Cathey v. Cathey. (Lawyers Weekly No. 11-07-0205, 9 pp.) (Ann Marie Calabria, J.) Appealed from Cumberland County District Court. (Laura A. Devan, J.) N.C. App. Click here for the full text of the opinion.

Holding: The Veterans’ Administration has increased an ex-husband’s disability benefits while simultaneously decreasing his pension payments. Even though his ex-wife expected to receive $500 per month as her equitable distribution share of the husband’s pension, and she is instead receiving $125 per month, the trial court had no authority to modify a 1994 order awarding the wife 42 months of alimony.

We reverse the trial court’s order requiring the husband to pay the wife $300 per month in alimony.

Under G.S. § 50-16.9, an award of lump-sum alimony for a specified period was subject to modification and termination prior to its payment in full, if the modification or termination occurred prior to the vesting of the last payment.

However, the motion to modify alimony in the instant case was not filed until several years after the lump-sum alimony award ordered by the trial court had been paid in full. Our courts have never directly addressed the question of whether, under the previous alimony statutes, modification of a lump-sum award would be permissible under these circumstances.

Under G.S. § 50-11 (1994), it was beyond the power of a trial court to enter an order awarding alimony after a judgment of absolute divorce, unless an alimony action was pending at the time of the absolute divorce judgment. This was true even if the financial circumstances of the dependent spouse deteriorated significantly after the absolute divorce judgment.

There is no mechanism in the previous alimony statutes which would have allowed alimony to be reinstated after termination under any circumstances. Reinstatement of previously terminated alimony would be the equivalent of ordering a new alimony award, which is impermissible under G.S. § 50-11 (1994).
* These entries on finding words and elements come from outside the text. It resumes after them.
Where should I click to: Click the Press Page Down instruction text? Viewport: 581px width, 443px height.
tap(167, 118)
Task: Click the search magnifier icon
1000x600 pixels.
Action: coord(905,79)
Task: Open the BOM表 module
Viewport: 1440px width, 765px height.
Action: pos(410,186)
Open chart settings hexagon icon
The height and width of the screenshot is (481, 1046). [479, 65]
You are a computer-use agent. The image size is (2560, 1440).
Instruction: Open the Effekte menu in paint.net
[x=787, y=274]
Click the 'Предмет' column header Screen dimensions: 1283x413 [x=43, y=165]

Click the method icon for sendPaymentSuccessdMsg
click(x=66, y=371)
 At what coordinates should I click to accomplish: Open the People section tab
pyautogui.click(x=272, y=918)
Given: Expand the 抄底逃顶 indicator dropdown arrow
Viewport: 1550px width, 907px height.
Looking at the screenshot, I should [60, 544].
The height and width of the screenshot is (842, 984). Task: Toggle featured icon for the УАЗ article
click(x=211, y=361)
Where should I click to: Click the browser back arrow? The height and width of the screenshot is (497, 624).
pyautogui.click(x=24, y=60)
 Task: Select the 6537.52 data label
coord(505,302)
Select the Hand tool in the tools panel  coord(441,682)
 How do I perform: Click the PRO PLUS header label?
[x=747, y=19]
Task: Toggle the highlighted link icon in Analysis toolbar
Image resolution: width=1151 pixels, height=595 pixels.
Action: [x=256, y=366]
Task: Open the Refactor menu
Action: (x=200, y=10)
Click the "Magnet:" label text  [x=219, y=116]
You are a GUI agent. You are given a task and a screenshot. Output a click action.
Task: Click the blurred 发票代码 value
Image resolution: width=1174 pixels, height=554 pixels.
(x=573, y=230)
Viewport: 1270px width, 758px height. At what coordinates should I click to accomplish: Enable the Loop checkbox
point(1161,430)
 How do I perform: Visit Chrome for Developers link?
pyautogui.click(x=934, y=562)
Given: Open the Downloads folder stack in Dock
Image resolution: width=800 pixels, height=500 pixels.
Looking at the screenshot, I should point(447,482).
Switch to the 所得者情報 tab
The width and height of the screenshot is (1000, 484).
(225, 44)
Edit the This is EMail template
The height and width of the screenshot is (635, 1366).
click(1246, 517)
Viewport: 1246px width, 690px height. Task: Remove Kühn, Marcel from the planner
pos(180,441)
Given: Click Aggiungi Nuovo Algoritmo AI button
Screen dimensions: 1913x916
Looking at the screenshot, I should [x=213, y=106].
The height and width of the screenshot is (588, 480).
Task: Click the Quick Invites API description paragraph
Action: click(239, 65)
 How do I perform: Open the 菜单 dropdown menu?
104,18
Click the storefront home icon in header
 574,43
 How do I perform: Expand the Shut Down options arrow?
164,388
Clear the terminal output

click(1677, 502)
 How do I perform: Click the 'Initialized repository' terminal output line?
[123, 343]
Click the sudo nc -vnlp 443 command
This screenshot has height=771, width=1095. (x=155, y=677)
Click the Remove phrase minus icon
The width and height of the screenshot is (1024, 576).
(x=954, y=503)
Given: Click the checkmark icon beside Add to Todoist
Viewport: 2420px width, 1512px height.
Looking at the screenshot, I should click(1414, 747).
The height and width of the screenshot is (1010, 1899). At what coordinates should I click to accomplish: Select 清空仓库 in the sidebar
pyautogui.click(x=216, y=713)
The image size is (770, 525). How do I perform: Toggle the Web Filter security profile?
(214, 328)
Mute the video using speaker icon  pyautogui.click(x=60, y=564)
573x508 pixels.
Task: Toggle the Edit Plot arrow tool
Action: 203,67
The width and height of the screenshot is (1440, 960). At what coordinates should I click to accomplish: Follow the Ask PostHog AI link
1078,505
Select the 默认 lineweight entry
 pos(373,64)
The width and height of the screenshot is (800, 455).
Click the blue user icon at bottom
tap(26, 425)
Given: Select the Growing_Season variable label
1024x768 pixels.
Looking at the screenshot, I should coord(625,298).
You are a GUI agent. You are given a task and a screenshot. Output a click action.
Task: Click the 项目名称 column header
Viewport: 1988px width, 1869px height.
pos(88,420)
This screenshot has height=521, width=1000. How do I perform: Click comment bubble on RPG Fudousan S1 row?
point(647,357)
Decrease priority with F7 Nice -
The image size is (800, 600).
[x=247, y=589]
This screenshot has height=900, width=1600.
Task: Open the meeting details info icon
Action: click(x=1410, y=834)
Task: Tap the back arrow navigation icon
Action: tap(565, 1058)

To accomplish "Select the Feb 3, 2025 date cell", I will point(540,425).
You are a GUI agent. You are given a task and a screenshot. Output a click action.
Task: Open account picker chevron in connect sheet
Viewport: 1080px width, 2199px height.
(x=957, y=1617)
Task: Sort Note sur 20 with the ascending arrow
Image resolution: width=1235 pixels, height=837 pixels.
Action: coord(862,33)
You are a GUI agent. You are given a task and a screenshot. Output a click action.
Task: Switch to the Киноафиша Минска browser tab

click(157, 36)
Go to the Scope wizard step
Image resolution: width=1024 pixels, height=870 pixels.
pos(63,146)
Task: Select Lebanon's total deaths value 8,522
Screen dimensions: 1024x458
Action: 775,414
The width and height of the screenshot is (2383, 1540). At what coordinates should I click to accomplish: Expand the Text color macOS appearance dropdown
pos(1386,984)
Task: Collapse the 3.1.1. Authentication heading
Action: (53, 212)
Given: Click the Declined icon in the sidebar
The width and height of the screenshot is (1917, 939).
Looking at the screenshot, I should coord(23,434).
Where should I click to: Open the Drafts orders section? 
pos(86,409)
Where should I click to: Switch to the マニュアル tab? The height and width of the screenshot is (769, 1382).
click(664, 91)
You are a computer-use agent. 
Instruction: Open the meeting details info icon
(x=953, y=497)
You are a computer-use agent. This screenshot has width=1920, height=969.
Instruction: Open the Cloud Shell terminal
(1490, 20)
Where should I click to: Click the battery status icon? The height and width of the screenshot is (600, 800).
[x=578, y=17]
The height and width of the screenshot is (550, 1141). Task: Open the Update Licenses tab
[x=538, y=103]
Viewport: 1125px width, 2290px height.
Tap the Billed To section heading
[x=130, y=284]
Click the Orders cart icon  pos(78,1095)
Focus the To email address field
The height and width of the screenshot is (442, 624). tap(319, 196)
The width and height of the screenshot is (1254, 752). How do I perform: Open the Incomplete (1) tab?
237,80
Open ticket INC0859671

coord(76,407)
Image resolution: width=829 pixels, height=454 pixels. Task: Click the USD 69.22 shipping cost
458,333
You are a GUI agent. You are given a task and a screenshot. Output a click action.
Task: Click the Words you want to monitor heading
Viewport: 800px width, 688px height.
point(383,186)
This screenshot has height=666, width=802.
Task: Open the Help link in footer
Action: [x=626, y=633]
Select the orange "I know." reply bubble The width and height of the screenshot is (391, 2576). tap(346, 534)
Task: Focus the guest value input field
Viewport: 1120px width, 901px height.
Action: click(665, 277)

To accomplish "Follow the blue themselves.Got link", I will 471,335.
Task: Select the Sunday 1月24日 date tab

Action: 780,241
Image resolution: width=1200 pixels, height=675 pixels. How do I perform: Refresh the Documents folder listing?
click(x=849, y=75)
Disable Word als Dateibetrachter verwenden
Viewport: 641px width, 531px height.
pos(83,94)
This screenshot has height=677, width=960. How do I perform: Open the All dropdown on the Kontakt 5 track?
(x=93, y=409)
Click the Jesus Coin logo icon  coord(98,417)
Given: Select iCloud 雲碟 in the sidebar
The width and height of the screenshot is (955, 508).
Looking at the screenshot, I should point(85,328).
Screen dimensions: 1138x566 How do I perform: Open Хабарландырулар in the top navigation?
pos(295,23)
The prior alimony statutes provided no additional right to alimony or other protection for the dependent spouse whose alimony either never existed or ceased to exist, even if they were to later suffer an unexpected change of financial circumstances. While defendant’s plight is unfortunate and sympathetic, she is still similarly situated to these other types of dependent spouses. As a result, there is nothing in the previous alimony statutes which would provide her with the right to be awarded additional alimony in the instant case.

Under our previous alimony statutes, the right to modify a lump sum alimony award that was ordered to be paid over a fixed term is limited to the time period during which the alimony is actually ordered. Modification, pursuant to G.S. § 50-16.9 (1994), can occur “at any time” before the award has been vested and satisfied.

However, after the supporting spouse fulfills his obligation as ordered by the trial court, the original alimony award ceases to exist, and there is no longer an alimony award for the trial court to later modify.

After plaintiff paid the full amount ordered by the trial court, the alimony award was terminated by the express language of the trial court’s order and thus ceased to exist. The trial court’s “modification” of this non-existent award instead created a new award, which is forbidden by G.S. § 50-11 (1994). Thus, the trial court’s order attempting to modify defendant’s previously terminated alimony award was invalid.